We will further test OPAL through a prospective observational study involving patients treated for distal radius fractures (DRF) in the ED or operating room at BCH. All patients who are seen and treated for DRF at BCH are currently identified and treated according to the DRF Standardized Clinical Assessment and Management Plans (SCAMPs) treatment algorithm.12 Clinical data is collected on DRF SCAMPs patients including age, gender, injury, and treatment. However, no data is currently collected to capture (a) pain level at presentation, discharge, and during recovery post-discharge, (b) the type and amount of narcotic and over the counter (OTC) pain medication prescribed, and (c) home use, effectiveness, and length of treatment with narcotic and OTC pain medication. Since there is already an extensive dataset on the DRF injury type along with a standardized treatment, we have selected to study pain level and medication use in this group of patients with the Orthopaedic Pain Application Log.

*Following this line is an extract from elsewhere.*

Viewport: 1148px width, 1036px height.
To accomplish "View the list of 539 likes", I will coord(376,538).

Patients with DRF will be approached in the ED or post operatively for participation in the study. After consenting and before the patient is discharged, a research coordinator will offer to assist in installing the web application on a patient’s or family’s smartphone or tablet that can be used to track the patient’s pain and medication. The day after discharge, families will receive a phone call from the research coordinator to ensure that the web application is working on their device. A paper-based alternative, which the patient can fill out on a daily basis, will be offered to those patient families who prefer to use a paper diary instead of the electronic application. At their first follow-up visit in the orthopaedic clinic, participants will be approached by the research coordinator to fill out a one-time paper-based questionnaire to obtain more details about post-discharge events. This questionnaire will include post-discharge pain, medication use, barriers to medication use, and parent practices regarding their distribution of pain medication in response to patient’s reports of pain.

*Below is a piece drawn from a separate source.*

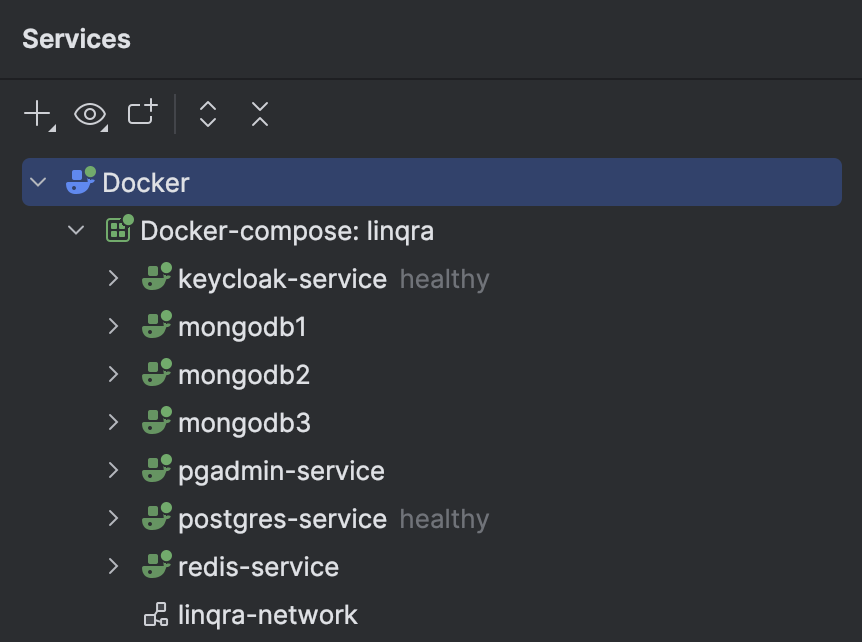The height and width of the screenshot is (642, 862).
Task: Select the mongodb3 container
Action: click(x=244, y=422)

The goals of this study using the Orthopedic Pain Application Log are to: (1) test a real-time electronic pain monitoring system to monitor how much pain a patient is experiencing after discharge from the ED or the operating room (OR), (2) determine the amount of pain medication used, (3) aid in the development of a standardized algorithm for prescribing pain medications based on the patient’s age, injury pattern, and treatment setting, (4) to more quickly identify patients who may either have unrecognized complications causing increased narcotic requirements or those at risk for abusing narcotic medications, and (5) potentially change the way we prescribe and monitor narcotic use for all both children and adults with other orthopaedic injuries.
This paper describes the development of a smartphone web-based pain diary (the Orthopaedic Pain Application Log, OPAL) to collect data on pain level and medication use in children following injury or surgery. We will use the Orthopaedic Pain Application Log to monitor pain and medication use in children who are treated for a DRF. We will then use this data to identify clinical and demographic risk factors for insufficient pain control and ultimately develop a standardized algorithm for prescribing narcotic pain medication.